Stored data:
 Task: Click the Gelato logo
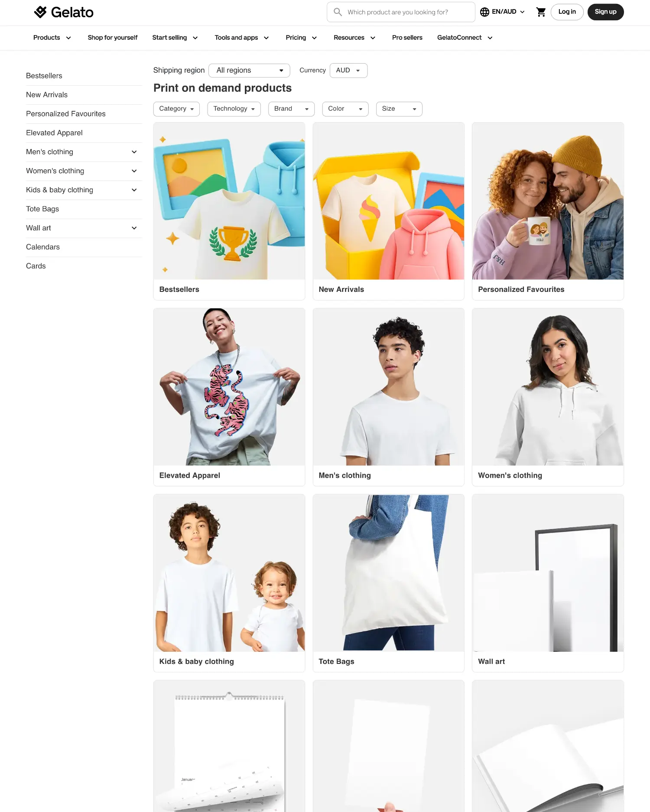pos(64,12)
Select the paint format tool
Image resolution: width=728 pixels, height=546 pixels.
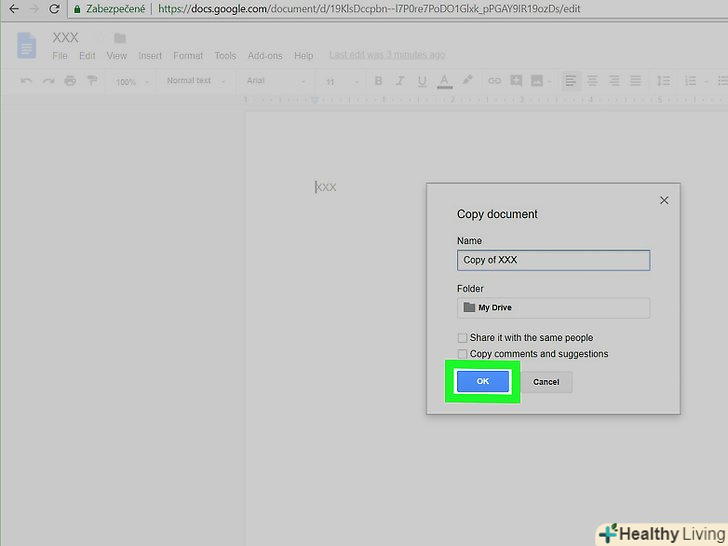click(x=92, y=81)
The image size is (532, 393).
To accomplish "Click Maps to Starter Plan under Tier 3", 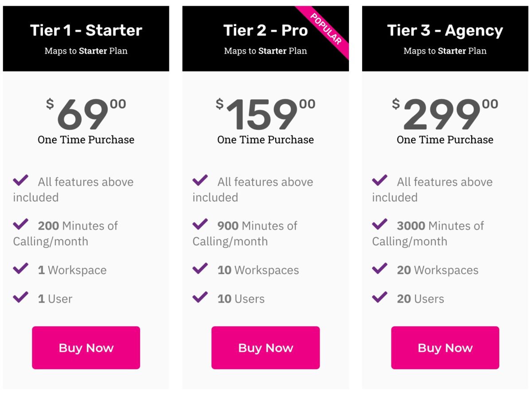I will (x=445, y=51).
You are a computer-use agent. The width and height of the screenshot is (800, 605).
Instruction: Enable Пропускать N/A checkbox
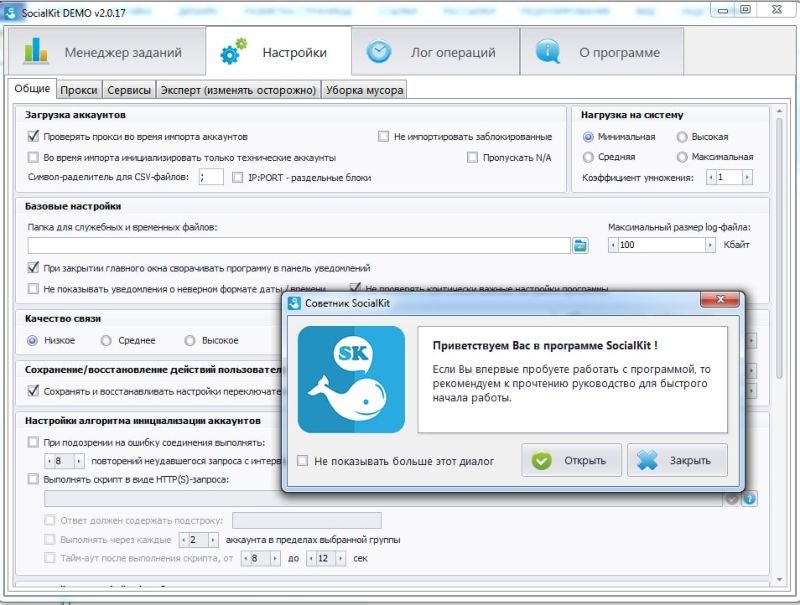pyautogui.click(x=473, y=157)
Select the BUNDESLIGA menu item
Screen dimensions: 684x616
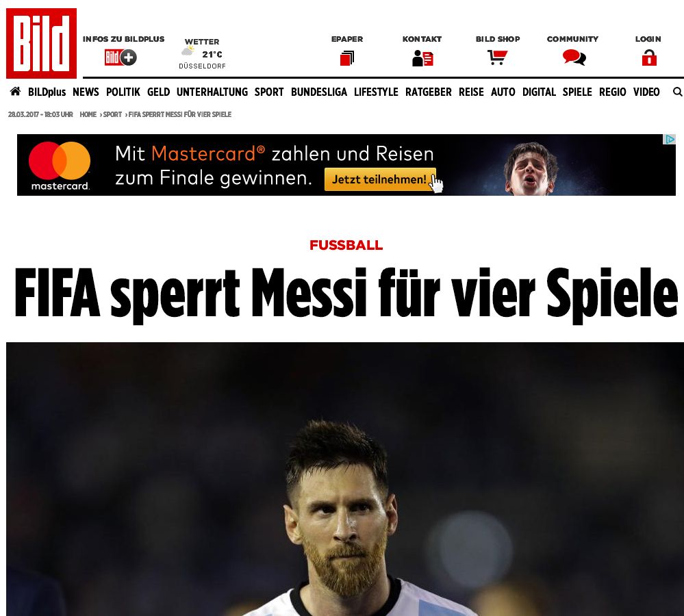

_Exercise brief_
What is needed is a copy of every line above in which "Select" appears.

_Answer for the task_
Select the paint format tool
Select the BUNDESLIGA menu item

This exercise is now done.